What was this extraordinarily important international development that warranted so much attention from the U.S. government and the New York Times?

It was Israel's decision to build 98 houses in an existing Jewish settlement, for residents of another settlement that the Obama administration and New York Times want Israel to tear down. The houses would be built in the community of Shiloh, which was established, on state land, nearly forty years ago. Shiloh, it should be noted, has been supported by both Likud and Labor governments.

The idea that building 98 additional houses in Shiloh constitutes some kind of international crisis is, of course absurd. Not a single Palestinian will be harmed by the homes. Not a single Palestinian will be displaced. The only reason to be troubled by the 98 homes is if you are one of those whose goal is to expel every Jew from the areas you want to turn into a Palestinian state. That, of course, is the goal of the Palestinian Authority. Do the Obama administration and the New York Times share that goal?

During the days since Obama and the Times manufactured this phony "crisis," here are a few examples of other international developments that the Obama administration said nothing about:

-- Amnesty International reported that the Sudanese Arab government has massacred hundreds of blacks in Darfur with chemical weapons.

-- A terrorist stabbed two police officers in Brussels. The authorities, who identified the stabber as "Hicham D.," and his brother as "Aboubaker D," said "We have reason to believe that it is terror-related."

-- The Chinese government "persuaded" Thailand to refuse entry to a leader of the 2014 Hong Kong democracy protests.

Mass murder?  Islamist terror?  Chinese totalitarian interference in other countries' affairs?  Apparently such things are far less important than a handful of Jewish houses in Shiloh.

Some Israeli officials have been quoted in news media reports as warning that the Obama administration's Shiloh Derangement Syndrome (my term, not theirs) is an attempt to pave the way for the president to take one last parting shot at Israel.

Apparently President Obama's idea is to wait until after the election, and then propose a UN resolution along the lines of what the New York Times is recommending--demanding that Israel retreat to the indefensible pre-1967 armistice lines and permit creation of a Palestinian state in the surrendered territories. As we all know, Israel would then be nine miles wide at its midsection. That's less than half the width of Washington, D.C., by the way.

Of course, a UN resolution is not exactly the end of the world. The UN General Assembly adopted a resolution in 1975 branding Zionism as racism. Israel did not then declare itself racist and go out of existence. It simply rejected the resolution and ignored it. Time passed, and eventually--sixteen years later--enough countries came to their senses to repeal that resolution.

Still, an Obama-UN resolution would be damaging. It would promote the process of branding Israel a pariah. It would dishearten Israel's friends and potential friends.
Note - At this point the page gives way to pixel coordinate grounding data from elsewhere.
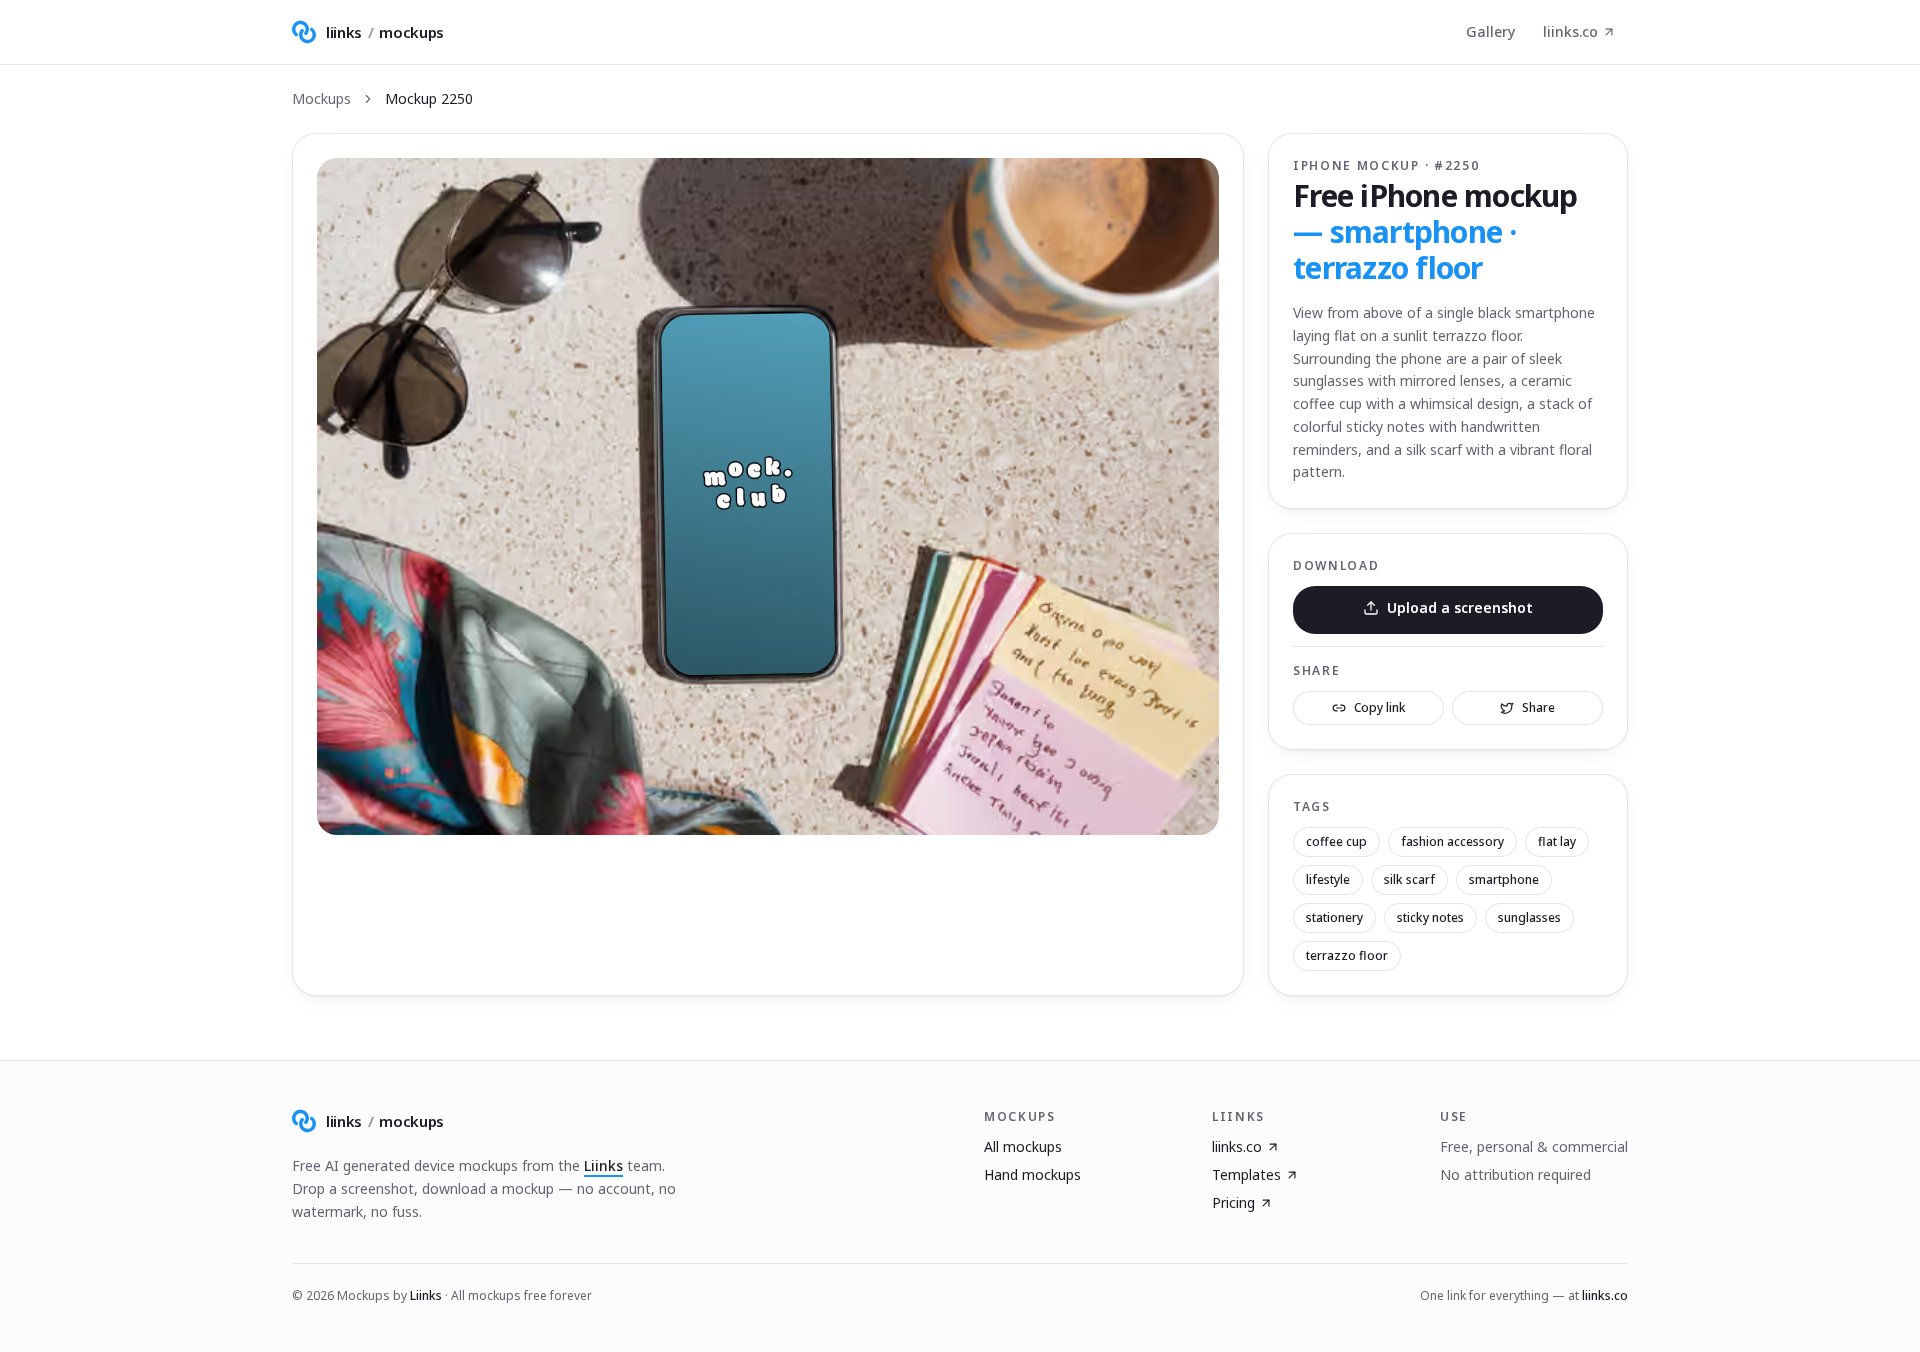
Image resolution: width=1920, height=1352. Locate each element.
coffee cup (1336, 841)
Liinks (603, 1165)
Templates (1246, 1174)
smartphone (1504, 879)
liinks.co (1570, 31)
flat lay (1557, 841)
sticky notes (1430, 917)
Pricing (1233, 1202)
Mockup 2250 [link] (429, 98)
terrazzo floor (1347, 955)
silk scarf (1409, 879)
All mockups (1023, 1146)
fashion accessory (1452, 841)
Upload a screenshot (1460, 607)
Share (1538, 707)
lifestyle (1328, 879)
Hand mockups (1032, 1174)
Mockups (321, 98)
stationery (1334, 917)
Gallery (1490, 31)
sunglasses (1529, 917)
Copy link (1380, 707)
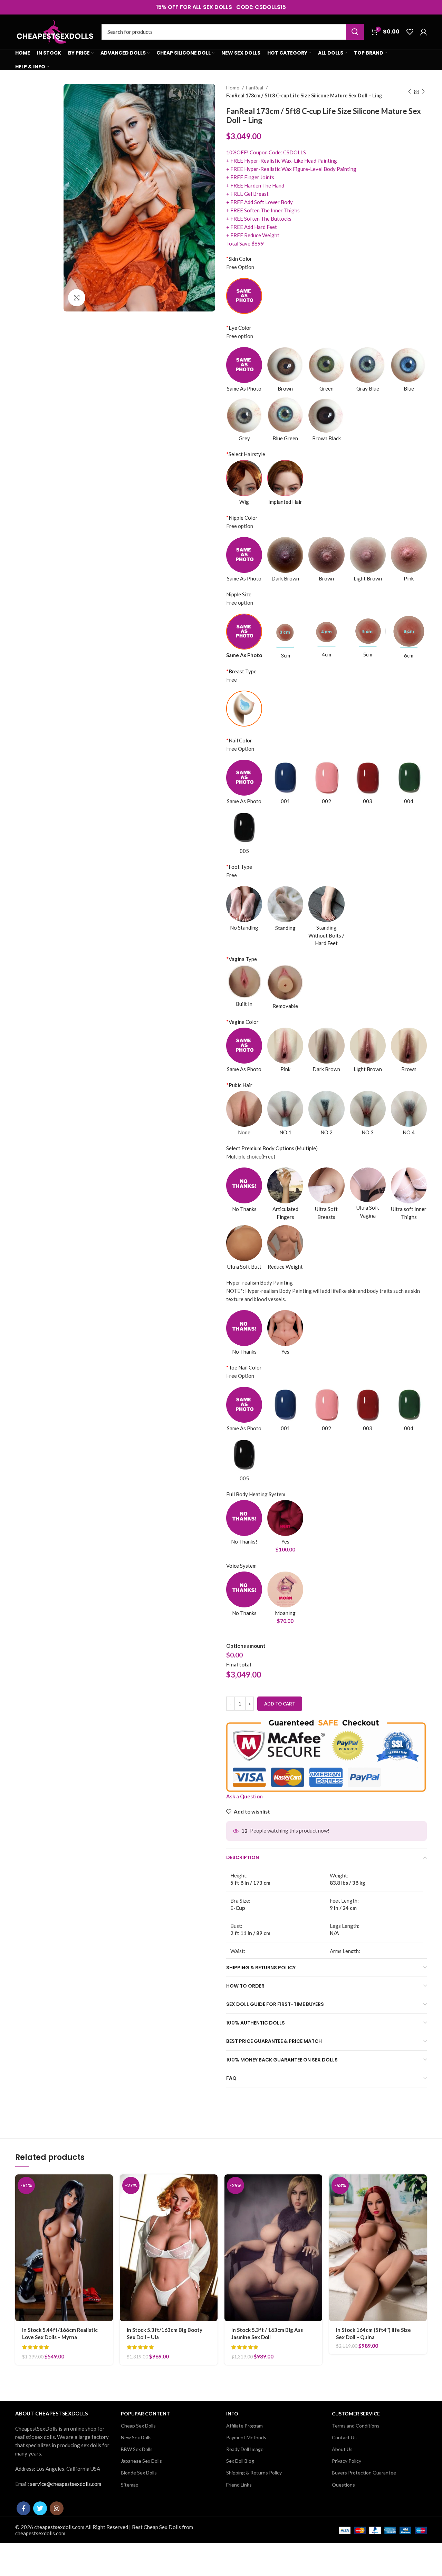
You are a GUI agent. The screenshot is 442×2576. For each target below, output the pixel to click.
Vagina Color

It would add to the pressure on Israel to make dangerous, one-sided concessions; and one can never be sure that every future Israeli government will have the wherewithal to resist such pressure. So this is an ambush that must be combated.
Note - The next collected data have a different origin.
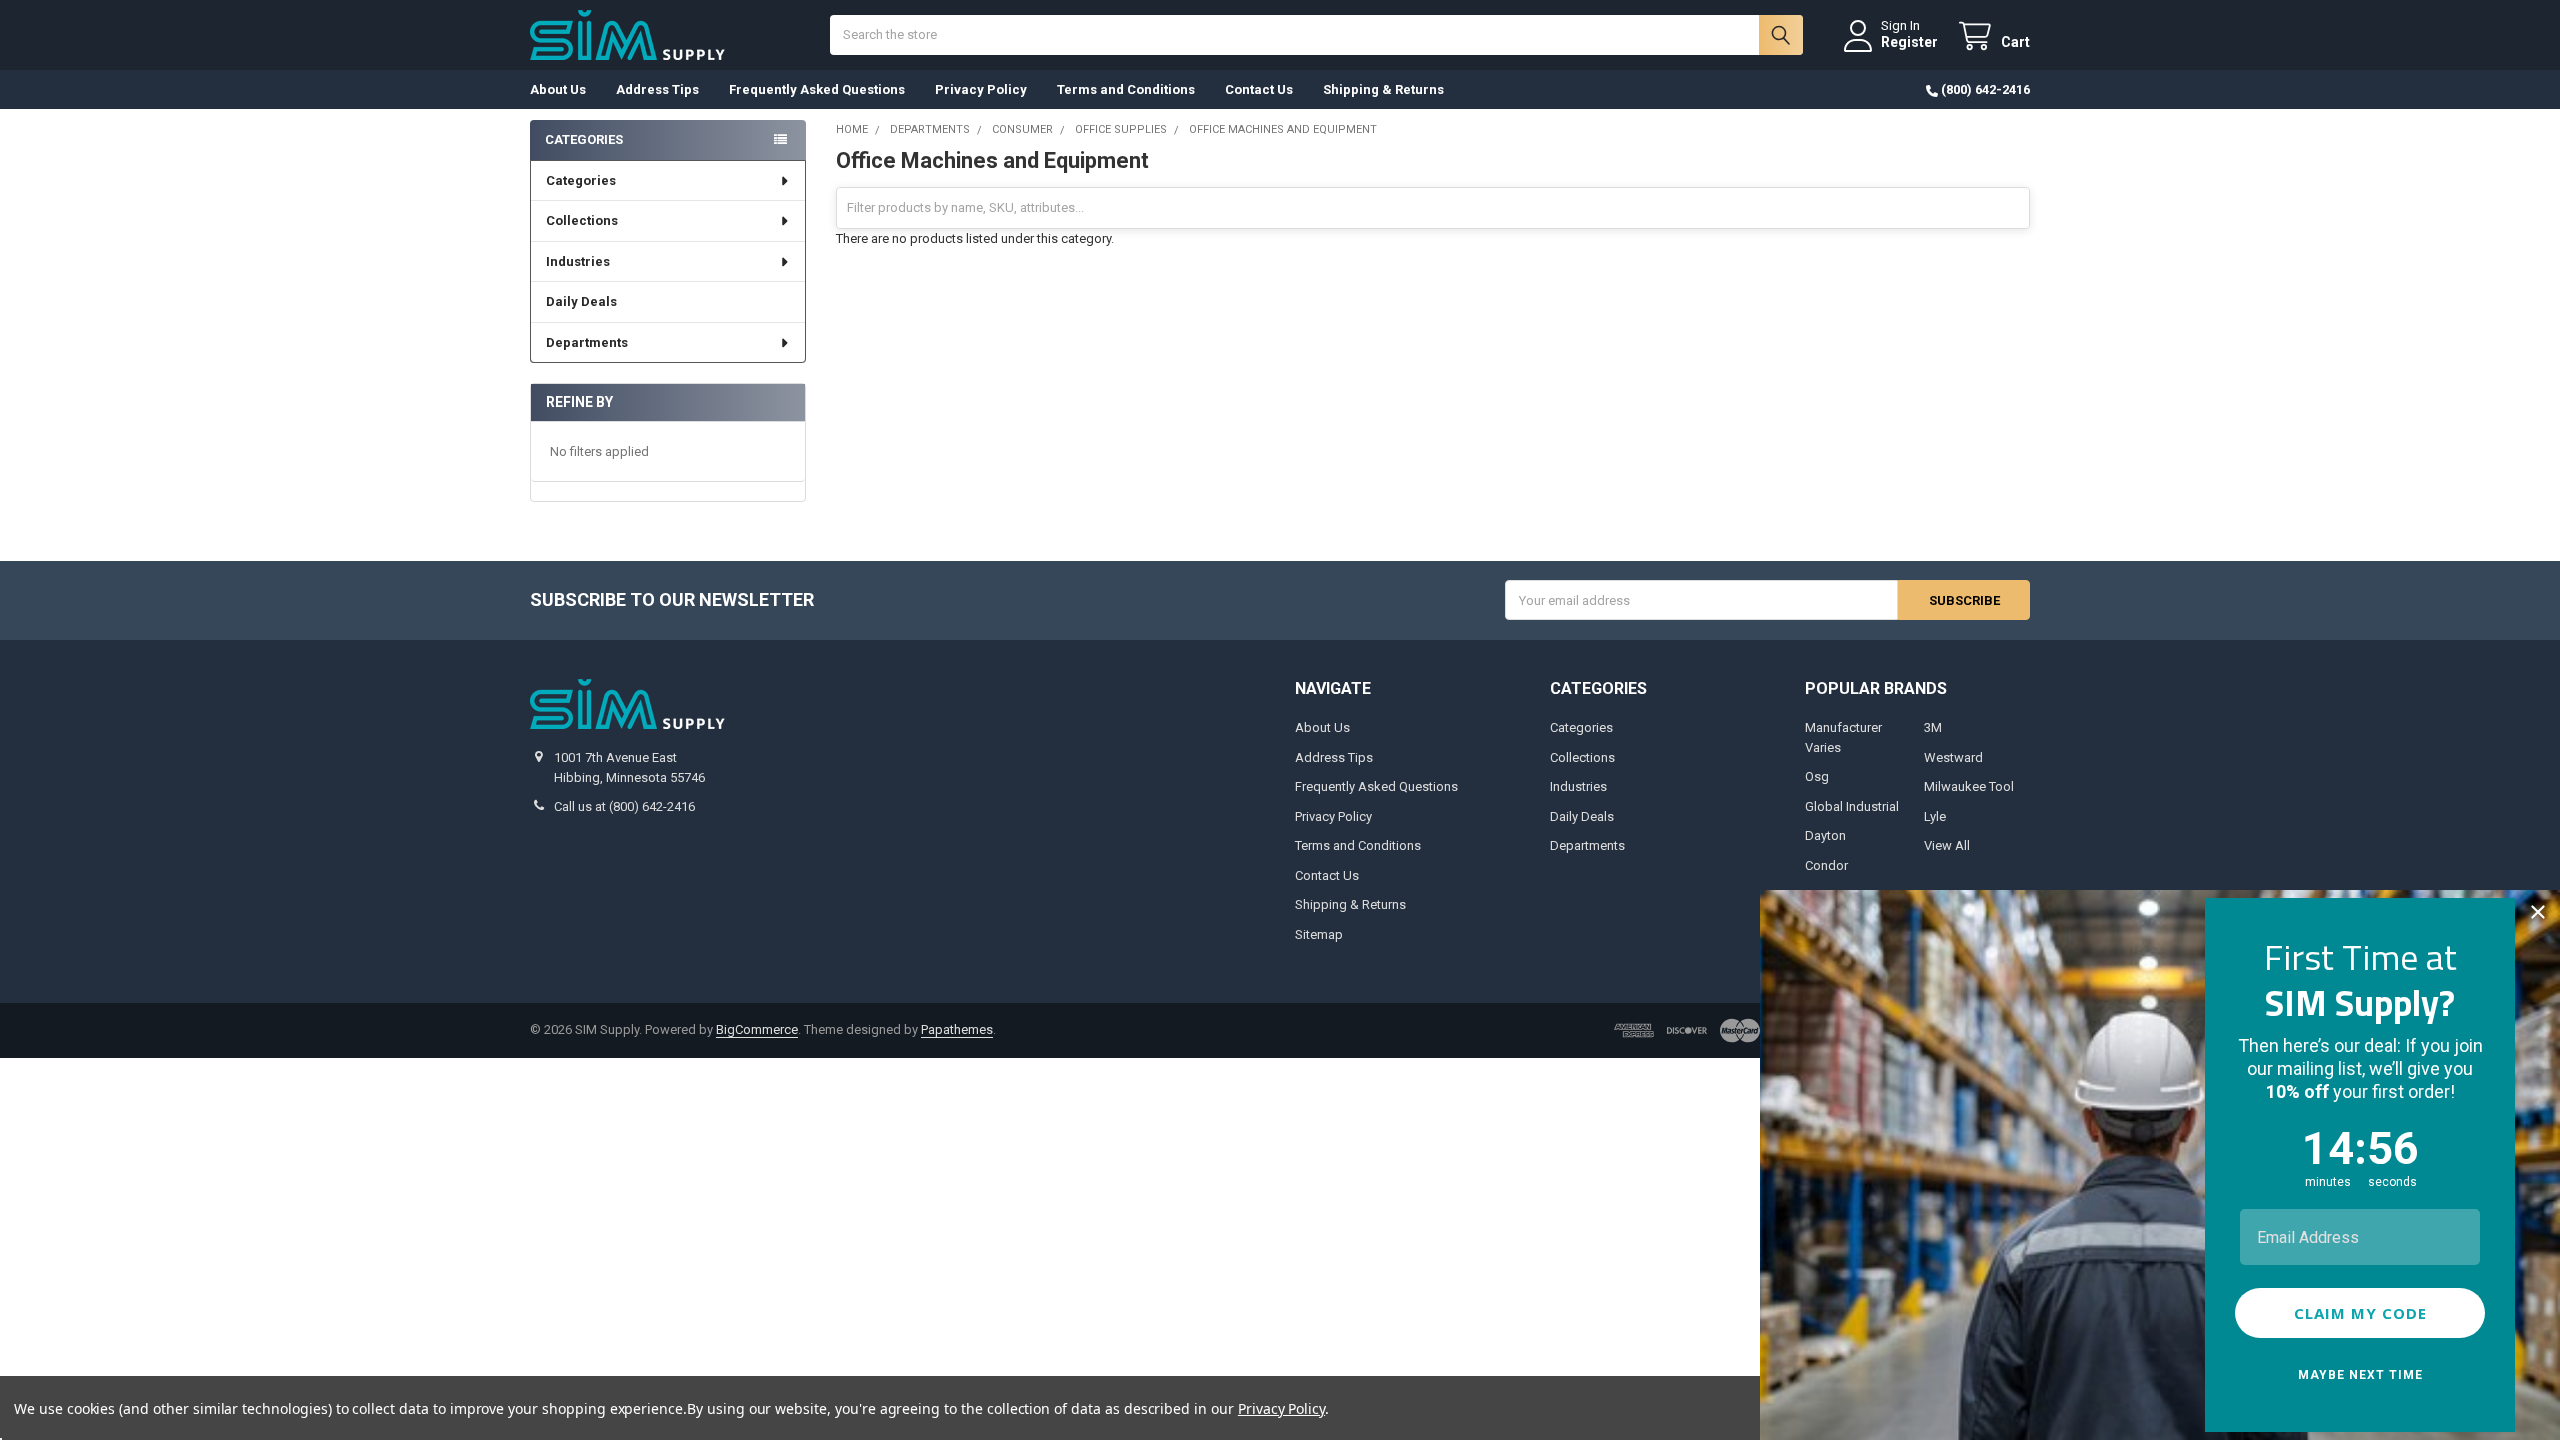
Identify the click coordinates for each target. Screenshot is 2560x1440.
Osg (1817, 776)
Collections (582, 220)
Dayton (1825, 835)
An ambush, by definition, is a surprise attack. Since President Obama's plan to ambush Israel after the election is becoming one of the worst-kept secrets in Washington, it hardly even qualifies as an ambush any longer.

But that is no reason for friends of Israel to let down their guard. On the contrary--since we know that the ambush is coming, we can pre-empt it with all the protest methods that American Jews have learned well over the years: rallies, lobbying, letters to the White House, and more. We know what to do. So let's do it.

(Stephen M. Flatow, an attorney in New Jersey, is the father of Alisa Flatow, who was murdered in a Palestinian terrorist attack in 1995.)